Penyidik KPK telah memeriksa sejumlah saksi dalam mengusut kasus ini. Salah satunya pembalap gokar yang juga pengusaha properti, Zahir Ali, Rabu (19/6) lalu. 

Penyidik KPK dalam pemeriksaan tersebut mencecar Zahir Ali yang telah dicegah bepergian ke luar negeri terkait tugasnya di perusahaan miliknya. Perusahaan itu diduga terlibat dalam pengadaan lahan di Rorotan.

Asep menyebut penyidik KPK memeriksa Zahir Ali yang merupakan anak dari pengusaha otomotif Ali Muhammad alias Ali Idung lantaran yang bersangkutan berkaitan dengan tindak pidana yang diduga merugikan negara hingga ratusan miliar rupiah dalam pengadaan lahan ini. Namun, Asep saat ini belum mau membongkar keterkaitan Zahir Ali.

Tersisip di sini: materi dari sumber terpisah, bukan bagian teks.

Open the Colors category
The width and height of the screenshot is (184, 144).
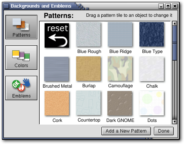point(21,58)
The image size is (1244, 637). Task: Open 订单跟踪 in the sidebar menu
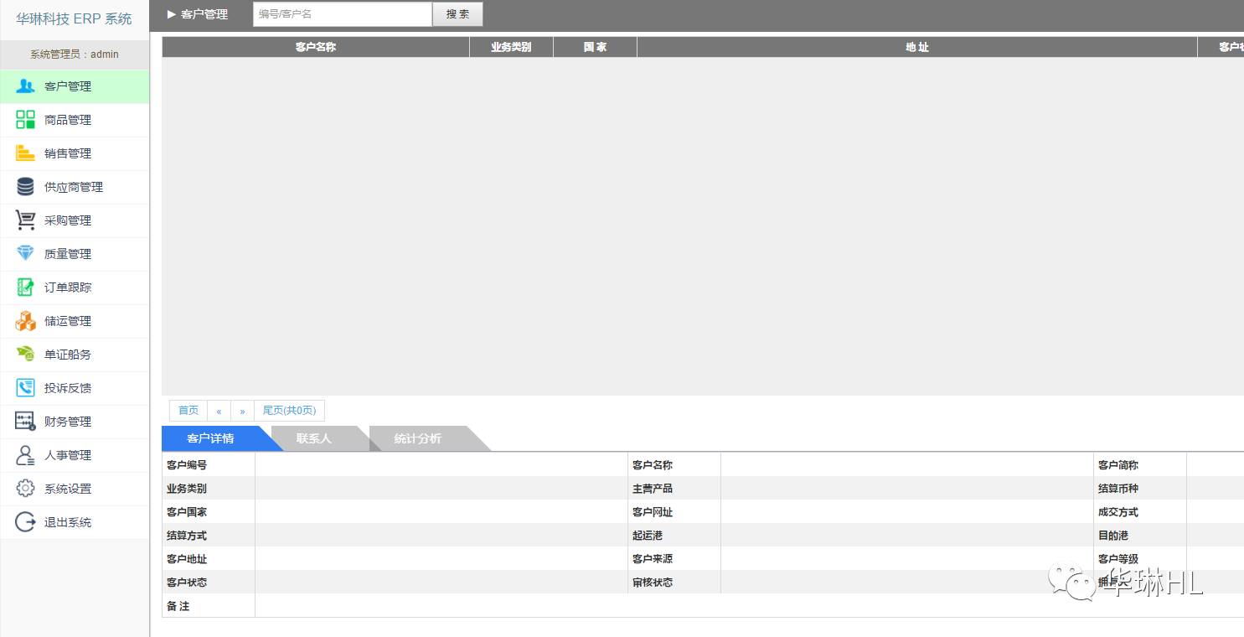[68, 287]
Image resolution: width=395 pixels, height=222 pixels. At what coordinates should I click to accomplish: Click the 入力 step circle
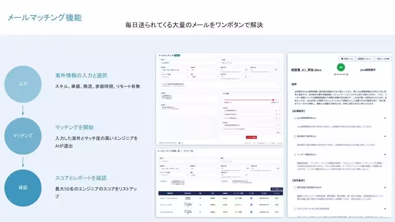(23, 84)
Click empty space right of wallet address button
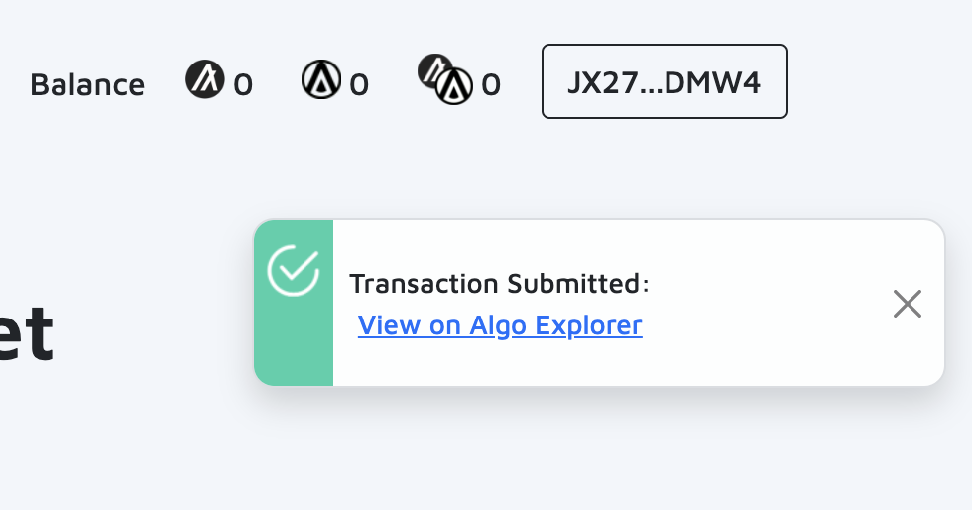The image size is (972, 510). 873,81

Pasalnya, bukti keterkaitan Zahir Ali dalam kasus ini sedang didalami lebih lanjut. 

Selain Zahir Ali, pihak yang telah masuk dalam daftar cegah yakni karyawan swasta berinisial MA dan NK, seorang pengusaha berinisial FA, manajer PT CIP dan PT KI, berinisial DBA dan PS, seorang notaris berinisial JBT, seorang advokat berinisial SSG, dan dua orang wiraswasta berinisial LS dan M.

“Kami memeriksa saksi maupun tersangka, siapa pun itu karena orang tersebut memiliki informasi yang berkaitan dengan tindak pidana yang sedang kita tangani. Jadi, orang yang dipanggil ke sini pastilah orang-orang yang memiliki kaitannya dengan tindak pidana tersebut. Jadi, kami ingin mendapatkan informasi seperti apa. Apakah dia itu masuk, kan kualifikasi saksi itu melihat, mendengar, atau mengalami sendiri. Melihat kejadian itu, mendengar sebuah peristiwa pidana itu, atau dia pernah mendalami, menjadi bagian di dalam tindak pidana itu sendiri,” ujar Asep. 

Diketahui, pengusutan kasus dugaan korupsi yang telah ditingkatkan ke tahap penyidikan ini merupakan pengembangan dari kasus dugaan korupsi pengadaan lahan yang dilakukan Sarana Jaya di Munjul dan Pulogebang. Pihak yang telah dijerat atas kasus itu yakni, mantan Dirut Perumda Sarana Jaya, Yoory Cornelis Pinontoan; Direktur PT Aldira Berkah Abadi Makmur (ABAM) yang juga beneficial owner PT Adonara Propertindo, Rudi Hartono Iskandar, istri Rudi yang juga Wakil Direktur PT Adonara Propetindo Anja Runtunewe, Diretur PT Adonara Propertindo,  Tommy Adrian. 

KPK bahkan telah menjerat PT Adonara Propertindo sebagai tersangka korporasi. Dalam kasus korupsi lahan Munjul, pengadilan telah menjatuhkan hukuman 6,5 tahun pidana penjara dan denda Rp 500  terhadap Yoory Cornelis Pinontoan.